I’m not sure what kind of student my kids will be. My daughter has been home-schooled up until basically now. We just enrolled her. She has shown discipline and a willingness to work. She has academic strengths and weaknesses. I have no real interest in pushing any of my kids in the race to the top. I hope that we can encourage but that hopefully they will be self-driven. But unless something drastic happens between now and their college years, they will not have the benefit of poverty to get them access to the same kind of generous aid I enjoyed.

But I expect my kids to be college bound, I just don’t have a good sense yet at what level is going to be appropriate for them.

With all of that as background, here is my basic strategy:

1) Our retirement is more important. We have to be able to pay for our old age. I’m willing and want to work as long as I possibly can, but at some point I just won’t be able to. At that point, whatever we’ve been able to save has got to last until me and my wife die.

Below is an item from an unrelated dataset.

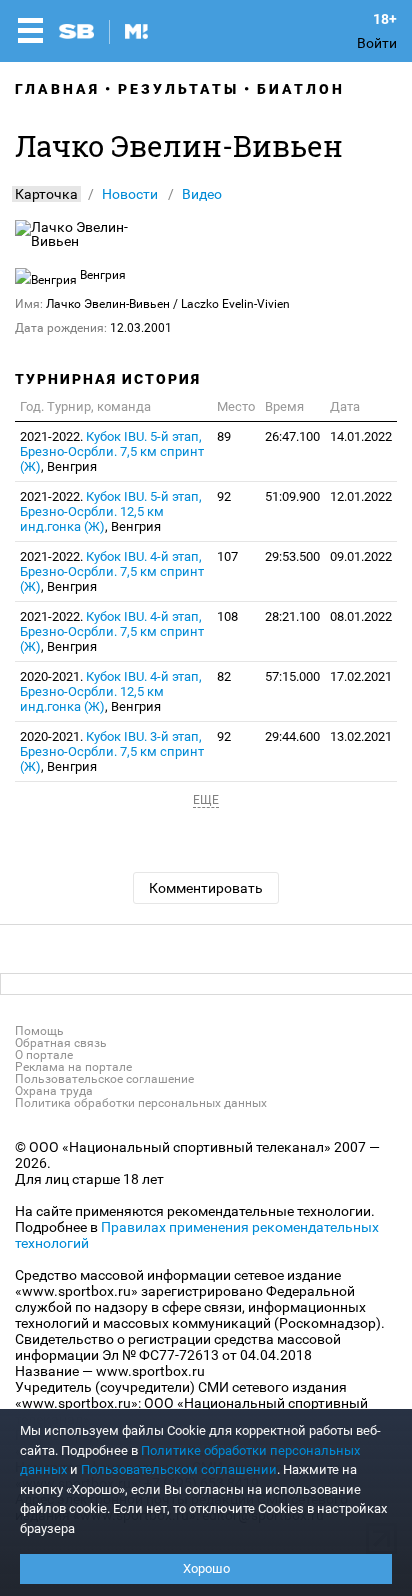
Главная (57, 89)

2) We will save as much as we can in ways that are flexible. We have Roth’s, we have stocks, we have a 401k. All of this money can be used for our retirement, but a portion can be used for our children’s college education.

3) We have kicked off a 529 plan which will be money reserved only for children’s education. Considering retirement comes first, we’ll see how big this fund can grow.

4) Financial Aid

We expect our kids to take ownership of their education. I really want them to attend a university that wants them and proves it through scholarship offerings.If my kids want to pursue a university, especially an expensive one, I don’t expect that I (or they) will have to foot the entire, expensive bill. Otherwise, they simply don’t want my kids badly enough.

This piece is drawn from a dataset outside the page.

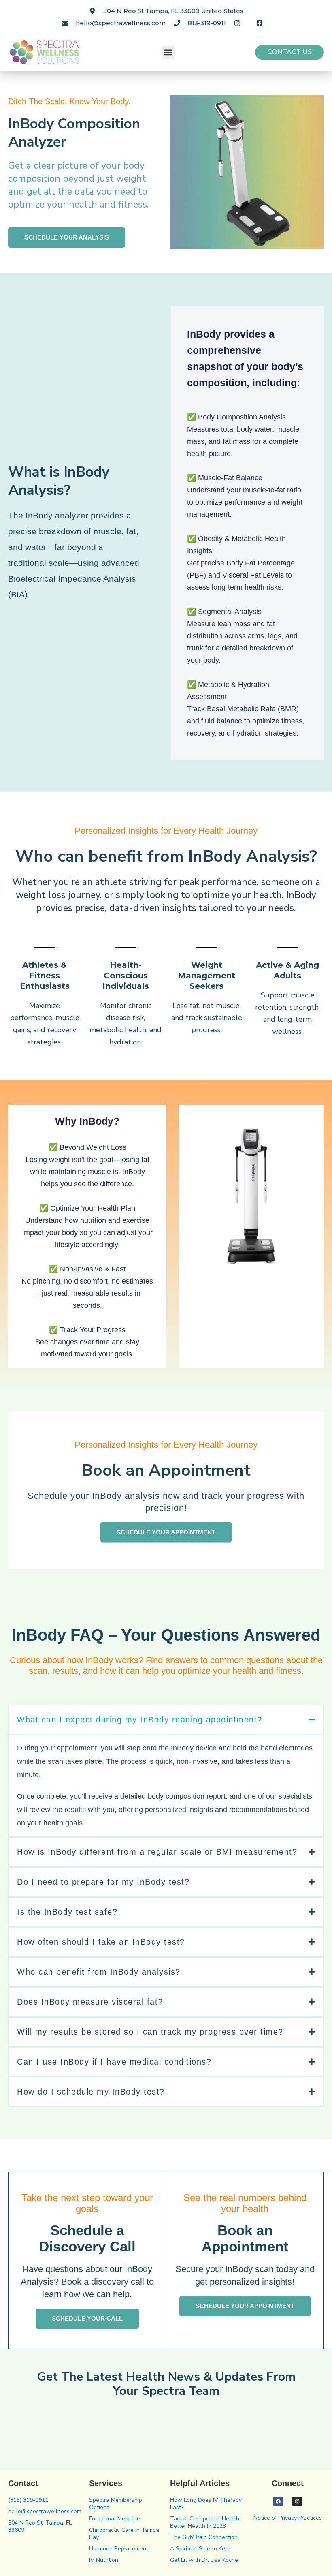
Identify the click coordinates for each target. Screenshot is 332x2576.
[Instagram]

And I want this desire to be authentic. My goal as a parent for my kids in their high school years is to help instill in them a passion that can be nurtured and developed in college. If they have that and if they find an incredible situation at a university, they should have no problem expressing that passion to an enrollment board. That should be enough, I would hope, to get them in with financial aid.

So, this means starting as a freshman in high school, their grades will matter, their extra-curricular activities will matter. They will need to build up a “resume” to show that they have what it takes to make a significant contribution to the college they attend. They will then have to show this in a competitive environment and hopefully find a school willing to help get them there.

5) The Option to Start Slow and Experiment

Now, I’m not counting on this happening. I hope I can do whatever it takes to increase the odds, but it may not happen. My kids likely will end up like most kids and not yet have a clear idea of what they’d like to study coming out of high school. If that’s the case, an expensive school is likely not a fit. They can always explore and experiment by taking a year off or by taking classes at a junior college or they will always be able to live at home and attend the local state university only a few blocks from our house.

6) The Option to Take Student Loans

I believe student loans are a viable option to bridge the gap. The amount of debt my children take on should be directly proportional to the amount of income the degree will eventually generate once they graduate. And they should only take out loans to any significant degree once they have a clear path in front of them and should do whatever they can to minimize the burden.

In summary, my strategy is multi-faceted. I will encourage them, educate them, give them every opportunity to explore and learn and develop themselves into college bound students and help them market themselves in a way to maximize their opportunity to get whatever financial aid is available to them. Beyond that, I hope to save as much as I can. We live near a university, and hopefully will be when they begin attending a university, and we’d love to have them with us as they attend college. Finally, they will have to take ownership of their educational future.

Unfortunately, our government has not prioritized education to a high enough level to make it broadly affordable. Additionally, the wealth in our country sits in the bank accounts of a very small percentage of the country’s population. The rich have no trouble, no matter the price, to pay for college tuition. But I still believe anyone who wants to go to college can, it just takes a bit of additional planning and flexibility.

Please note, I’m not an expert on this subject, these are just my collection of thoughts based on conversations and reading over the years.